41. La Cour a accepté que l’ALCP s’applique à des travailleurs frontaliers de nationalité allemande ( 19 ) ayant transféré leur résidence en Suisse tout en continuant à travailler en tant que salariés ou indépendants en Allemagne ( 20 ). Cette jurisprudence me semble a fortiori transposable à une situation telle que celle d’AB, qui n’est pas à proprement parler un travailleur frontalier dans le sens précédemment exposé, mais dont le changement de résidence dans le cadre de l’exercice de la libre
circulation permet l’invocation de l’ALCP.
42. Si tel n’était pas le cas, ainsi que la Cour l’a également soutenu, la liberté de circulation des personnes garantie par l’ALCP serait entravée. Un ressortissant d’une partie contractante subirait un désavantage dans son pays d’origine pour la seule raison d’avoir exercé son droit à la libre circulation ( 21 ).
43. La jurisprudence de la Cour postérieure à la signature de l’ALCP ne peut certes pas être mécaniquement transposée aux cas de mobilité transfrontalière entre les pays de l’Union et la Suisse, ainsi qu’il ressort de l’article 16, paragraphe 2, de l’ALCP.

◇ ◇ ◇ ◇

Poursuivez l'extrait sur l'ALCP et la libre circulation entre l'Union et la Suisse, juste après sa dernière phrase.

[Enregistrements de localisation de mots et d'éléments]

◇ ◇ ◇ ◇

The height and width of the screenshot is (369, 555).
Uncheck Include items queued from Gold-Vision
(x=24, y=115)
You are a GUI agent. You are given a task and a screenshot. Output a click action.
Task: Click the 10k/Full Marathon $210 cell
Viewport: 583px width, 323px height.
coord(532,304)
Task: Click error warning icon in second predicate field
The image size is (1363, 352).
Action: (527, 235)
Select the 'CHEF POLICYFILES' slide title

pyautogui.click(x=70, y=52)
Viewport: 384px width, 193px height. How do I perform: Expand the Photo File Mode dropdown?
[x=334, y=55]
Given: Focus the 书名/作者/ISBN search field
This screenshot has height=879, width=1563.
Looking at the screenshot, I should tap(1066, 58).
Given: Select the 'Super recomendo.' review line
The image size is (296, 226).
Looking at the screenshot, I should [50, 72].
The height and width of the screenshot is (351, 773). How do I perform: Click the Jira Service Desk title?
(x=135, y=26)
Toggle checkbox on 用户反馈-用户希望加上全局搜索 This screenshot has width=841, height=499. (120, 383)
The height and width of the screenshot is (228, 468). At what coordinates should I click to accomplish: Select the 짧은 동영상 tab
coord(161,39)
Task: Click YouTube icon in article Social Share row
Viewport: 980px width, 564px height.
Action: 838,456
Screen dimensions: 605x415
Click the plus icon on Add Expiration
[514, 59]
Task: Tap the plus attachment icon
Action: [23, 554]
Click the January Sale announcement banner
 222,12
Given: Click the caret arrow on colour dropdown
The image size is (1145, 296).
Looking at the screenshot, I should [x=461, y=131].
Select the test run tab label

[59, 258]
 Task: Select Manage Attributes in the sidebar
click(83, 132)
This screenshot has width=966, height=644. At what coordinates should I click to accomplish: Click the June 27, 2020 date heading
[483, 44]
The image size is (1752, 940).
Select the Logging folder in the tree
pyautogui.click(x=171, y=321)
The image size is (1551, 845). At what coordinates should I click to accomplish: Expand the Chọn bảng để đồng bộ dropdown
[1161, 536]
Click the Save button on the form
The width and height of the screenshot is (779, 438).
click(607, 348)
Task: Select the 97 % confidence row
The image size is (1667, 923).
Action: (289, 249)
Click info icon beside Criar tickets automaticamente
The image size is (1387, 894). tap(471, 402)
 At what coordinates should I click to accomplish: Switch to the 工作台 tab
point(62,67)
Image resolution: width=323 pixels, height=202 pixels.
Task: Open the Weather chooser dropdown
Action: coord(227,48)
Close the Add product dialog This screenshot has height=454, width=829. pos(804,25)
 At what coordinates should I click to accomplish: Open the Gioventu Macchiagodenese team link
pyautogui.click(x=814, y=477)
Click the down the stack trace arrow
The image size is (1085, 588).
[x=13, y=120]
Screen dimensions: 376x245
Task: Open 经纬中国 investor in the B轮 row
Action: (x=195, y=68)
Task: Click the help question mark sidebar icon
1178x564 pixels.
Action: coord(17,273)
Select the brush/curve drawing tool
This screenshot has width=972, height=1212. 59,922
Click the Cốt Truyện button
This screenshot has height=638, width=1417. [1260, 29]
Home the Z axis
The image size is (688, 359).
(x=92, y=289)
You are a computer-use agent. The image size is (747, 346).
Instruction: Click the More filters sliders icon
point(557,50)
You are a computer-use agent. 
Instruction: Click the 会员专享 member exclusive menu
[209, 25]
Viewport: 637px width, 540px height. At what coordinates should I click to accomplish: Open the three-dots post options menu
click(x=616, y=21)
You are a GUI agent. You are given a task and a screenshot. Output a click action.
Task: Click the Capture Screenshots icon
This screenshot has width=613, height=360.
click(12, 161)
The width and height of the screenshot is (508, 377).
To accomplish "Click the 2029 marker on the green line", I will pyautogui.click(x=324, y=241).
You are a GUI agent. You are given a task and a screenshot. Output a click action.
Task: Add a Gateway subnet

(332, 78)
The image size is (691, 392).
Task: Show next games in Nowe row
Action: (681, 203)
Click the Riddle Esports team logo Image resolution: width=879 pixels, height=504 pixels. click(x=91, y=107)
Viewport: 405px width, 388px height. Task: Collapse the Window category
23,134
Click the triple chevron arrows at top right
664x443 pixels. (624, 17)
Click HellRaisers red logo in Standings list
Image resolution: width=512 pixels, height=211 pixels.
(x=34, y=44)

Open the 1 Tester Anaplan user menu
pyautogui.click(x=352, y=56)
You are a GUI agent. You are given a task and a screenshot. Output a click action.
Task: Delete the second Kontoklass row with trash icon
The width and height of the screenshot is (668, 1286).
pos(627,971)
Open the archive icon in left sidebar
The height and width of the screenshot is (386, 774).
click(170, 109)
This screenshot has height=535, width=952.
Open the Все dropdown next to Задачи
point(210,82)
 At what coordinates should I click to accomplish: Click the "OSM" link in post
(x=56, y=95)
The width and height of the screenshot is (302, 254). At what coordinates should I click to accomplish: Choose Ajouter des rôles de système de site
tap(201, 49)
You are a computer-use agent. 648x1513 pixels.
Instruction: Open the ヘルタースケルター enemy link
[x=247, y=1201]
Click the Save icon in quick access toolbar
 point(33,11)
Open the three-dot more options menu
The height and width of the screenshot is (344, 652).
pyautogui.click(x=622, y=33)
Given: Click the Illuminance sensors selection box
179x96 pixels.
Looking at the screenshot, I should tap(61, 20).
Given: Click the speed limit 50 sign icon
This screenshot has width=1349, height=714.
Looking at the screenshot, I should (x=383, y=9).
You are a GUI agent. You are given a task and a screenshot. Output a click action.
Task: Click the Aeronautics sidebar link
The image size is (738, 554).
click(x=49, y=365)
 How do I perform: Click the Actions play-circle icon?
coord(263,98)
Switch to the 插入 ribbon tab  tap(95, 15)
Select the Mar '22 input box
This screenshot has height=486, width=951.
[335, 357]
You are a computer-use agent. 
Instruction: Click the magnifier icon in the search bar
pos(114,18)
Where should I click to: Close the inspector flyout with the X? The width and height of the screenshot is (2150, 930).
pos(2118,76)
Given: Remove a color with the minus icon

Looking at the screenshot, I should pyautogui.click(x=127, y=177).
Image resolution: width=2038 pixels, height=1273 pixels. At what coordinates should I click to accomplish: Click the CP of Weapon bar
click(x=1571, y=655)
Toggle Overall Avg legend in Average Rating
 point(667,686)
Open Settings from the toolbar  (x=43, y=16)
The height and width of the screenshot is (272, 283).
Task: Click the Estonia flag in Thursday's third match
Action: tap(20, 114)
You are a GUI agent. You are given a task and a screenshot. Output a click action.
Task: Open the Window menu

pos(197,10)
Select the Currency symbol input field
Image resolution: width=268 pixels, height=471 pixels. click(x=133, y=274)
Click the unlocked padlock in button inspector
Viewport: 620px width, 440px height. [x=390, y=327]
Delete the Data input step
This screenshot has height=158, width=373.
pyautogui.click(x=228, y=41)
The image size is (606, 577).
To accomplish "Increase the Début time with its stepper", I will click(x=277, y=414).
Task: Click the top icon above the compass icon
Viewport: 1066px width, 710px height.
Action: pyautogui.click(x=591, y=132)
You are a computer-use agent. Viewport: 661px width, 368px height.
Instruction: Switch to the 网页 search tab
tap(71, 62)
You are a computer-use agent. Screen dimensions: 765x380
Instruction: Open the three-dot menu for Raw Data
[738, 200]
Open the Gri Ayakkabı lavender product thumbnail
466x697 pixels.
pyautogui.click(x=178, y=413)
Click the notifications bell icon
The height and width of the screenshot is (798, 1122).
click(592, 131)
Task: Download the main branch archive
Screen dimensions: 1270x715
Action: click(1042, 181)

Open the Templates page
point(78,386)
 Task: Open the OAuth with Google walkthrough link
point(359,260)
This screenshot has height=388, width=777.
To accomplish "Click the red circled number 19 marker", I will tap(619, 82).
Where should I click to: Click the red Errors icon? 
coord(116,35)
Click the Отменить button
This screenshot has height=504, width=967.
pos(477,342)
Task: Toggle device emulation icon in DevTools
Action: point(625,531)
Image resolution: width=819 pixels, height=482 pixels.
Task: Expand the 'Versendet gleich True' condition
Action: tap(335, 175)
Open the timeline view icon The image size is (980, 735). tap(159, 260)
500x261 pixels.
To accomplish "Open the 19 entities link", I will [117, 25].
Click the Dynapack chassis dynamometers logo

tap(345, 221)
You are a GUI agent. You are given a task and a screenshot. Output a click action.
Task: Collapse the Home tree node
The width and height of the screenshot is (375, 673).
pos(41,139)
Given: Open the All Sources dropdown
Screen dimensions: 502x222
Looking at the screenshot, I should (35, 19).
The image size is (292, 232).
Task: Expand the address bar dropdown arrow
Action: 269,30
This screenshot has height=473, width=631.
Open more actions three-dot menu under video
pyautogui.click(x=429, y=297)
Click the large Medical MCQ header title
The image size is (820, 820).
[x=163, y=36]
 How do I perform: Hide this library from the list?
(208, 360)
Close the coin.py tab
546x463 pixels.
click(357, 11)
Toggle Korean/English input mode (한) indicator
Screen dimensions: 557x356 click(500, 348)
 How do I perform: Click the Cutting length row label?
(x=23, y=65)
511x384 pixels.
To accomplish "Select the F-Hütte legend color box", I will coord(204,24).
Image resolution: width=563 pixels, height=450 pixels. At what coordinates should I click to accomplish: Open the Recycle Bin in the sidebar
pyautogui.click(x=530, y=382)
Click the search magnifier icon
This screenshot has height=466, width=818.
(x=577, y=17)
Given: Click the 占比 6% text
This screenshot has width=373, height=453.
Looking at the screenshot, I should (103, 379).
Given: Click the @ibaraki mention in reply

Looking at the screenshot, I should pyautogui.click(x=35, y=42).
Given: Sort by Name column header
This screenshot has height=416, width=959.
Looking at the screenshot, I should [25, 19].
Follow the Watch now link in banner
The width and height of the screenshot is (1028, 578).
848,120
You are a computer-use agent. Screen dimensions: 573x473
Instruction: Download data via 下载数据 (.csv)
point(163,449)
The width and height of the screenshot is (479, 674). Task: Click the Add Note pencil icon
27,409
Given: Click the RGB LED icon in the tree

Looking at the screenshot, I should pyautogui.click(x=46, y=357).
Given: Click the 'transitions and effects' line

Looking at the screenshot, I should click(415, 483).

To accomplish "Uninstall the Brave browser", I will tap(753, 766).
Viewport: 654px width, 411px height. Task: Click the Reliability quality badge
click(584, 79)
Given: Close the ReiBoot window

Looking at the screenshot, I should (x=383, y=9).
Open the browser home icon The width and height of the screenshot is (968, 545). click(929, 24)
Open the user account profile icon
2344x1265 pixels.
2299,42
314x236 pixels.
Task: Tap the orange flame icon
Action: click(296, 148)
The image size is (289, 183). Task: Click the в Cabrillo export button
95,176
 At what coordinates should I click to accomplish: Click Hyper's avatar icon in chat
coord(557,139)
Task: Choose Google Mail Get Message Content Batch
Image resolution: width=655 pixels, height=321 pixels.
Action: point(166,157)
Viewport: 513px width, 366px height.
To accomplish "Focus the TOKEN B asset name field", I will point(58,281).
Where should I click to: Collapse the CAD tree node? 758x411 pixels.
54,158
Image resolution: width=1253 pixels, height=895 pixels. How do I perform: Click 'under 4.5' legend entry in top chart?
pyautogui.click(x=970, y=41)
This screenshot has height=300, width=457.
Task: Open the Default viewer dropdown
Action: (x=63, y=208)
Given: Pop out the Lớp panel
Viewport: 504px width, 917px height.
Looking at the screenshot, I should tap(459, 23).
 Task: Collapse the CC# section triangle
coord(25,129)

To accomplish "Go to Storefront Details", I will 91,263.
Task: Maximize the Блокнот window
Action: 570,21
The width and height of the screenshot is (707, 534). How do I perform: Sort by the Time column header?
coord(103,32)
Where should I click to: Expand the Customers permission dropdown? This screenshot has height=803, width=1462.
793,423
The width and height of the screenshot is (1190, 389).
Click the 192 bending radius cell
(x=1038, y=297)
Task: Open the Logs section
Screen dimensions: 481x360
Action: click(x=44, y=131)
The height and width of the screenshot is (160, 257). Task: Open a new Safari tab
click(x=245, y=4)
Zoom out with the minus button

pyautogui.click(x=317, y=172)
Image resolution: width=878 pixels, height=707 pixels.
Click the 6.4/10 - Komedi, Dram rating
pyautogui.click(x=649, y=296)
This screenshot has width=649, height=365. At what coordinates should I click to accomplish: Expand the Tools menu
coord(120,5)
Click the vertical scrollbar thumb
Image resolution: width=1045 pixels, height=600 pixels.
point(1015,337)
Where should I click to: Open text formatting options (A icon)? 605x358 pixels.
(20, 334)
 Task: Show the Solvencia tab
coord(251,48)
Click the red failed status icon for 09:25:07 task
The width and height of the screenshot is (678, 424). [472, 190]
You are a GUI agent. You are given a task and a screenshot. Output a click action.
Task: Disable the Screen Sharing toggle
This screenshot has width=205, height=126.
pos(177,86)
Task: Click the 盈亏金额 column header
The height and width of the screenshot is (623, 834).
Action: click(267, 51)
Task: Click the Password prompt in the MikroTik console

◇ ◇ ◇ ◇

» Réponse à l'exercice
44. Toutefois, même en l’absence de décision du comité mixte, la Cour a affirmé que sa jurisprudence postérieure à la signature de l’ALCP peut être prise en considération, pour autant que cette dernière ne fasse que préciser ou confirmer les principes dégagés dans la jurisprudence existant à la date de la signature relative aux notions de droit de l’Union dont l’ALCP s’inspire ( 22 ).
45. Les enseignements tirés des arrêts Ettwein et Wächtler concernant les travailleurs allemands qui transfèrent leur résidence en Suisse en exerçant la liberté de circulation prévue par l’ALCP sont conformes à la jurisprudence traditionnelle de la Cour interprétant les dispositions « équivalentes » du traité FUE relatives à la libre circulation transfrontalière des travailleurs. Il est donc possible d’y avoir recours afin de résoudre le litige.
46. Ces prémisses étant posées, je ne vois pas d’obstacle à l’application de l’ALCP à une situation telle que celle d’AB, qui a exercé son droit à la libre circulation dans le cadre de cet accord.
47. Cette affirmation n’est pas contredite, selon moi, par l’arrêt Picart. Dans celui-ci, la Cour a affirmé que l’article 12, paragraphe 1, de l’annexe I de l’ALCP ne régissait pas la situation d’un ressortissant français qui entendait non pas exercer son activité économique en Suisse, mais conserver une activité dans son État d’origine (la France), bien qu’il ait transféré sa résidence en Suisse ( 23 ).
48. Dans l’affaire Picart, le litige opposait un contribuable, ressortissant français, aux autorités fiscales françaises au sujet de la décision de celles-ci de réévaluer le montant de la plus-value latente afférente aux valeurs mobilières que ce contribuable détenait et qu’il avait déclarées lors du transfert de son domicile fiscal de la France vers la Suisse ( 24 ).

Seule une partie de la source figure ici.